#### Exercise aim:
Go to the line holding "This screenshot has width=392, height=374." in the data below. Return it and each line after it through the last, exactly, and skip the pictures.

-------- Records shown

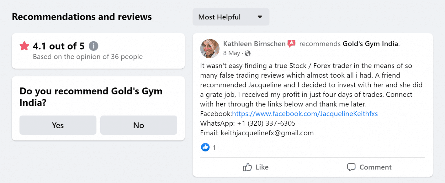Open the Gold's Gym India page link
The width and height of the screenshot is (445, 183).
pyautogui.click(x=370, y=43)
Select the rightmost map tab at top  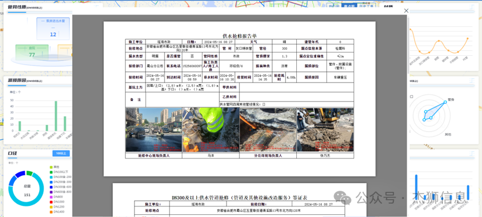point(366,6)
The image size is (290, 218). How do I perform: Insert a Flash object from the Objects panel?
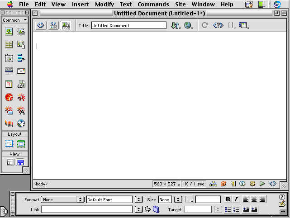click(9, 97)
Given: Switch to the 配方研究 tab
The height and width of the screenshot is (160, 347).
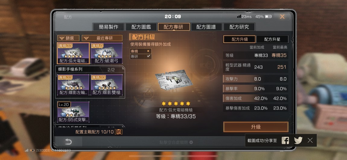Looking at the screenshot, I should (x=239, y=27).
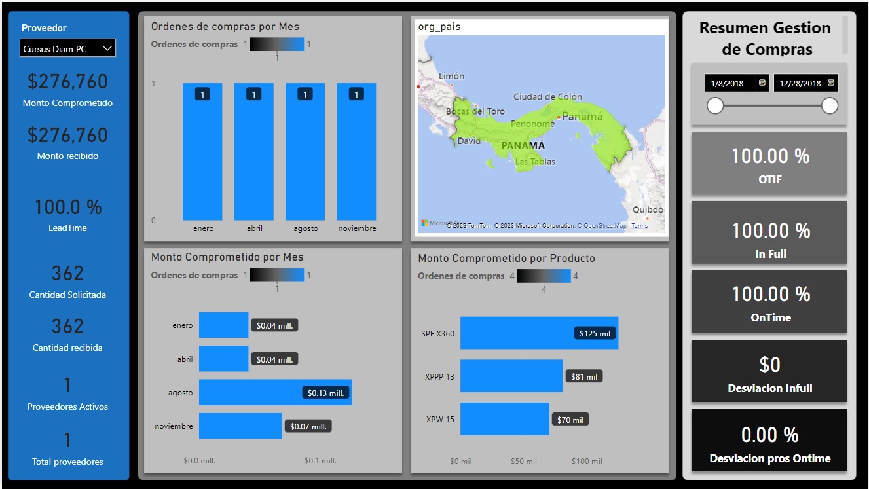Click the start date field 1/8/2018
Viewport: 869px width, 489px height.
coord(729,83)
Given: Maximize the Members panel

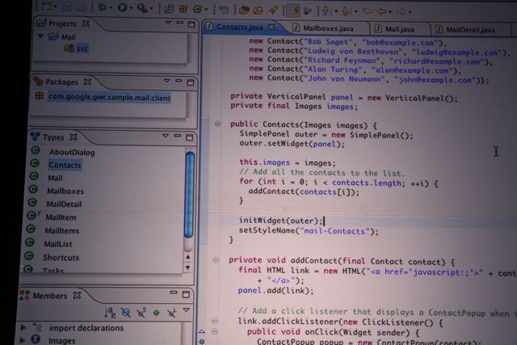Looking at the screenshot, I should click(x=187, y=294).
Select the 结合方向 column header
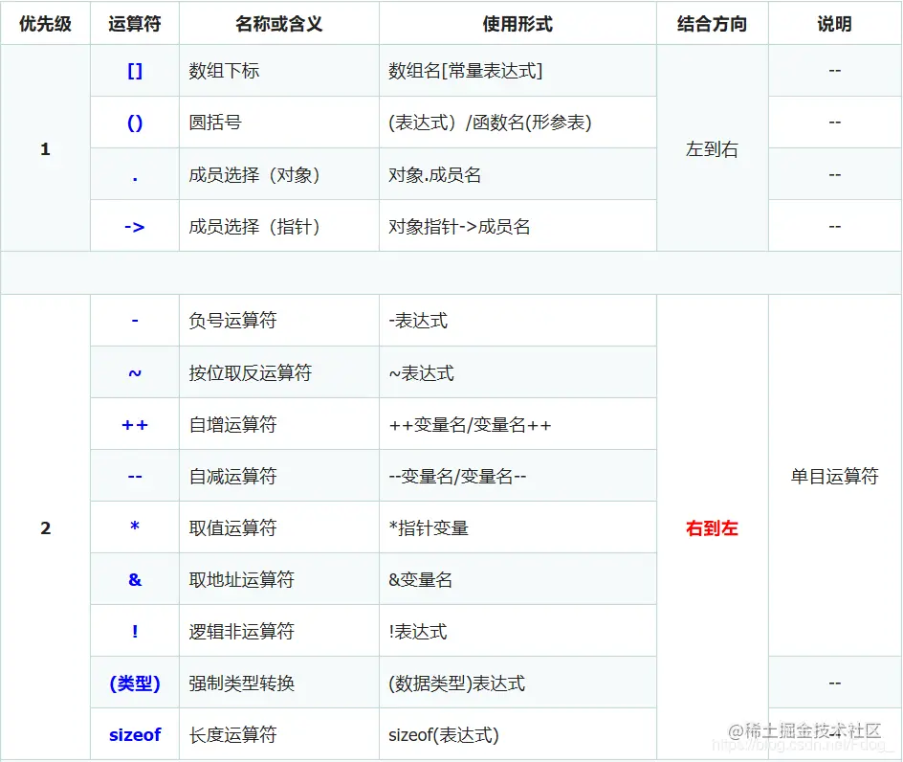903x762 pixels. [711, 24]
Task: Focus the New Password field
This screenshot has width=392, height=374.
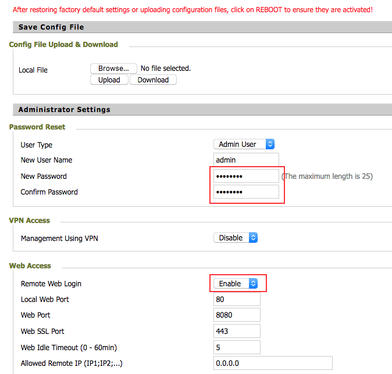Action: (246, 177)
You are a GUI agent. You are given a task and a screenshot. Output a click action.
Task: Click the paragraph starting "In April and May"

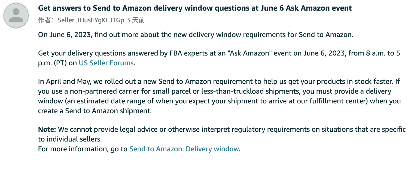pos(219,96)
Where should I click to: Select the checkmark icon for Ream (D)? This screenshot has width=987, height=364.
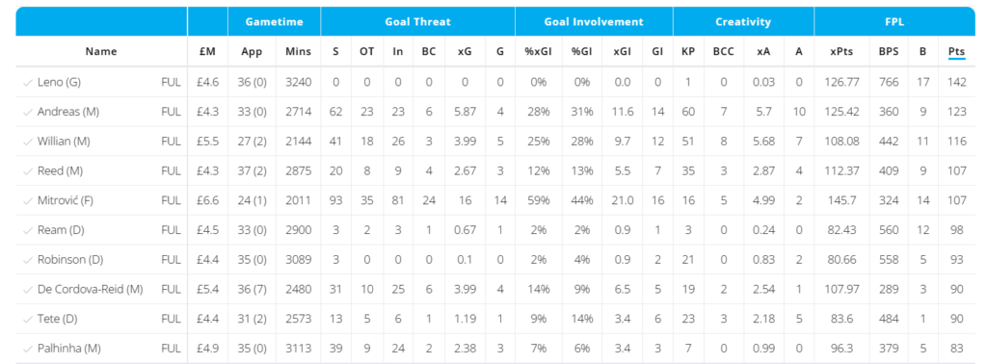[28, 230]
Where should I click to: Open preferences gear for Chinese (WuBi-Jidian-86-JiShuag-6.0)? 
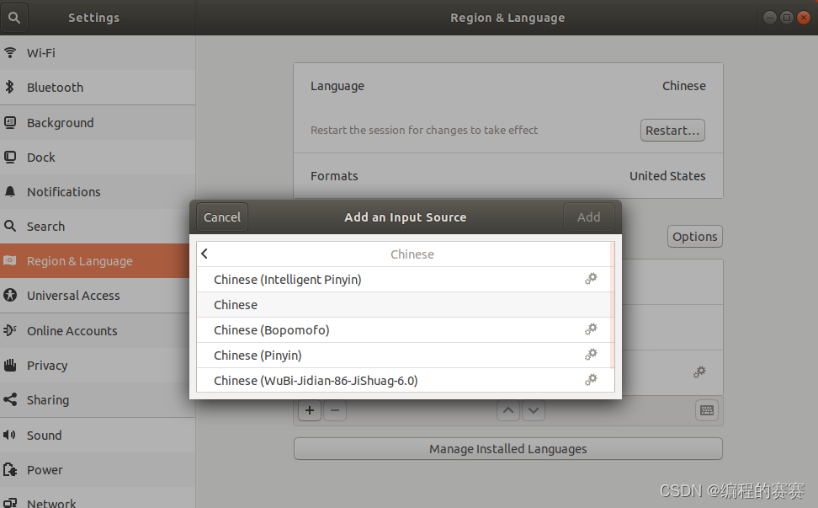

----------------

#### Written answer:
This screenshot has width=392, height=374.
Action: (246, 177)
You are a GUI agent. You are given a task and a screenshot. Output a click action.
Task: Click the paragraph starting "In April and May"

pos(219,96)
Where should I click to: Select the checkmark icon for Ream (D)? This screenshot has width=987, height=364.
[28, 230]
Where should I click to: Open preferences gear for Chinese (WuBi-Jidian-86-JiShuag-6.0)? 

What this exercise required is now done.